* _Data for the task_

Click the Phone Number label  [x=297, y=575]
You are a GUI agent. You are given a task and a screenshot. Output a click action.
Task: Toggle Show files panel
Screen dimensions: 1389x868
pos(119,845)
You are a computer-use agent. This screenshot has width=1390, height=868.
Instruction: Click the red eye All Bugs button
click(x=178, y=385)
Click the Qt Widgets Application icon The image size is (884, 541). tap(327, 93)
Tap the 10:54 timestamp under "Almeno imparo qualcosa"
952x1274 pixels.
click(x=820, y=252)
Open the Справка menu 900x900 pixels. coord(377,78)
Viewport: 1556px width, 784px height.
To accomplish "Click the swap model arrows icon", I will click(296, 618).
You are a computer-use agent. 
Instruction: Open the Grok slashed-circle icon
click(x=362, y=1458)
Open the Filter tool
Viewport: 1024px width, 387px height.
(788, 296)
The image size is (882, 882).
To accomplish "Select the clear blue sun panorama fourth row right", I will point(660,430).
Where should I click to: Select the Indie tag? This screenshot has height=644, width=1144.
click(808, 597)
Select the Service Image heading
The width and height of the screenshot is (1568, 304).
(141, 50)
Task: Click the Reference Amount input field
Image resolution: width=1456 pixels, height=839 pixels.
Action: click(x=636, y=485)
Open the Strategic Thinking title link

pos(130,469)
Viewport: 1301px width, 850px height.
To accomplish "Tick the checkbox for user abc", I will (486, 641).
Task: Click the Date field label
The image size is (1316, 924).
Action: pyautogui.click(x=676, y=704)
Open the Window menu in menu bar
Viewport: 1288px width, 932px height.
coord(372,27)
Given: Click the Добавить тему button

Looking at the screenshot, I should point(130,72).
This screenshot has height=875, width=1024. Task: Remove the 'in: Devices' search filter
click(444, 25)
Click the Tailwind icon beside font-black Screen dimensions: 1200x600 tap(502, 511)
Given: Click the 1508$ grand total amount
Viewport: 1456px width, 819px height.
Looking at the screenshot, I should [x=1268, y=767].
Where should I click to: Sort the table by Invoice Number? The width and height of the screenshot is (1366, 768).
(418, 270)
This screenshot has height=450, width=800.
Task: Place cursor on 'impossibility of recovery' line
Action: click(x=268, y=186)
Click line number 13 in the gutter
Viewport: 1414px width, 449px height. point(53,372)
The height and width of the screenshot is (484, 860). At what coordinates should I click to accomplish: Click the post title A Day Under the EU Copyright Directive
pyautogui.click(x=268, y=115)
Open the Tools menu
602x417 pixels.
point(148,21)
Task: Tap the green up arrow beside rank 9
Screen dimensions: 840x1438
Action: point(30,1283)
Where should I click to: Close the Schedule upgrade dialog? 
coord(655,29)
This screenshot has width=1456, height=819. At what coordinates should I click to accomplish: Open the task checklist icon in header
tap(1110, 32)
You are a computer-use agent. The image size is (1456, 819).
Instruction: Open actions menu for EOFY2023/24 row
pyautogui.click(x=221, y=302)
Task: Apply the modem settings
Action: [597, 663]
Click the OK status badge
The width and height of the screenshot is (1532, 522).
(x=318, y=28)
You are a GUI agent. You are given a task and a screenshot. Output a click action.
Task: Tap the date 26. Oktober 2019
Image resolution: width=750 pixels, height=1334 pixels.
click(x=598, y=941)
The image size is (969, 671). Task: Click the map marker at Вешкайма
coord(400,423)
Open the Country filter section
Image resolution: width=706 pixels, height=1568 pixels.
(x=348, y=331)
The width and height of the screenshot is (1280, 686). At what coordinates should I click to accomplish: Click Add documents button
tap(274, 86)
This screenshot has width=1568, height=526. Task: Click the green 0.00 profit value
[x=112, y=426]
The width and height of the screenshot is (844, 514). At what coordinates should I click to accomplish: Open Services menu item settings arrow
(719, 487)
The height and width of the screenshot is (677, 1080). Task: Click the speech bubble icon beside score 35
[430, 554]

* _Given problem_
Rewrite the lines of all the records above as a numbered list, leaving out any blank lines.

* _Response to the exercise_
1. Click the Phone Number label  [x=297, y=575]
2. You are a GUI agent. You are given a task and a screenshot. Output a click action.
3. Task: Toggle Show files panel
4. Screen dimensions: 1389x868
5. pos(119,845)
6. You are a computer-use agent. This screenshot has width=1390, height=868.
7. Instruction: Click the red eye All Bugs button
8. click(x=178, y=385)
9. Click the Qt Widgets Application icon The image size is (884, 541). tap(327, 93)
10. Tap the 10:54 timestamp under "Almeno imparo qualcosa"
11. 952x1274 pixels.
12. click(x=820, y=252)
13. Open the Справка menu 900x900 pixels. coord(377,78)
14. Viewport: 1556px width, 784px height.
15. To accomplish "Click the swap model arrows icon", I will click(296, 618).
16. You are a computer-use agent. 
17. Instruction: Open the Grok slashed-circle icon
18. click(x=362, y=1458)
19. Open the Filter tool
20. Viewport: 1024px width, 387px height.
21. (788, 296)
22. The image size is (882, 882).
23. To accomplish "Select the clear blue sun panorama fourth row right", I will point(660,430).
24. Where should I click to: Select the Indie tag? This screenshot has height=644, width=1144.
25. click(808, 597)
26. Select the Service Image heading
27. The width and height of the screenshot is (1568, 304).
28. (141, 50)
29. Task: Click the Reference Amount input field
30. Image resolution: width=1456 pixels, height=839 pixels.
31. Action: click(x=636, y=485)
32. Open the Strategic Thinking title link
33. pos(130,469)
34. Viewport: 1301px width, 850px height.
35. To accomplish "Tick the checkbox for user abc", I will (486, 641).
36. Task: Click the Date field label
37. The image size is (1316, 924).
38. Action: pyautogui.click(x=676, y=704)
39. Open the Window menu in menu bar
40. Viewport: 1288px width, 932px height.
41. coord(372,27)
42. Given: Click the Добавить тему button
43. Looking at the screenshot, I should point(130,72).
44. This screenshot has height=875, width=1024. Task: Remove the 'in: Devices' search filter
45. click(444, 25)
46. Click the Tailwind icon beside font-black Screen dimensions: 1200x600 tap(502, 511)
47. Given: Click the 1508$ grand total amount
48. Viewport: 1456px width, 819px height.
49. Looking at the screenshot, I should [x=1268, y=767].
50. Where should I click to: Sort the table by Invoice Number? The width and height of the screenshot is (1366, 768).
51. (418, 270)
52. This screenshot has height=450, width=800.
53. Task: Place cursor on 'impossibility of recovery' line
54. Action: click(x=268, y=186)
55. Click line number 13 in the gutter
56. Viewport: 1414px width, 449px height. point(53,372)
57. The height and width of the screenshot is (484, 860). At what coordinates should I click to accomplish: Click the post title A Day Under the EU Copyright Directive
58. pyautogui.click(x=268, y=115)
59. Open the Tools menu
60. 602x417 pixels.
61. point(148,21)
62. Task: Tap the green up arrow beside rank 9
63. Screen dimensions: 840x1438
64. Action: point(30,1283)
65. Where should I click to: Close the Schedule upgrade dialog? 
66. coord(655,29)
67. This screenshot has width=1456, height=819. At what coordinates should I click to accomplish: Open the task checklist icon in header
68. tap(1110, 32)
69. You are a computer-use agent. The image size is (1456, 819).
70. Instruction: Open actions menu for EOFY2023/24 row
71. pyautogui.click(x=221, y=302)
72. Task: Apply the modem settings
73. Action: [597, 663]
74. Click the OK status badge
75. The width and height of the screenshot is (1532, 522).
76. (x=318, y=28)
77. You are a GUI agent. You are given a task and a screenshot. Output a click action.
78. Task: Tap the date 26. Oktober 2019
79. Image resolution: width=750 pixels, height=1334 pixels.
80. click(x=598, y=941)
81. The image size is (969, 671). Task: Click the map marker at Вешкайма
82. coord(400,423)
83. Open the Country filter section
84. Image resolution: width=706 pixels, height=1568 pixels.
85. (x=348, y=331)
86. The width and height of the screenshot is (1280, 686). At what coordinates should I click to accomplish: Click Add documents button
87. tap(274, 86)
88. This screenshot has width=1568, height=526. Task: Click the green 0.00 profit value
89. [x=112, y=426]
90. The width and height of the screenshot is (844, 514). At what coordinates should I click to accomplish: Open Services menu item settings arrow
91. (719, 487)
92. The height and width of the screenshot is (677, 1080). Task: Click the speech bubble icon beside score 35
93. [430, 554]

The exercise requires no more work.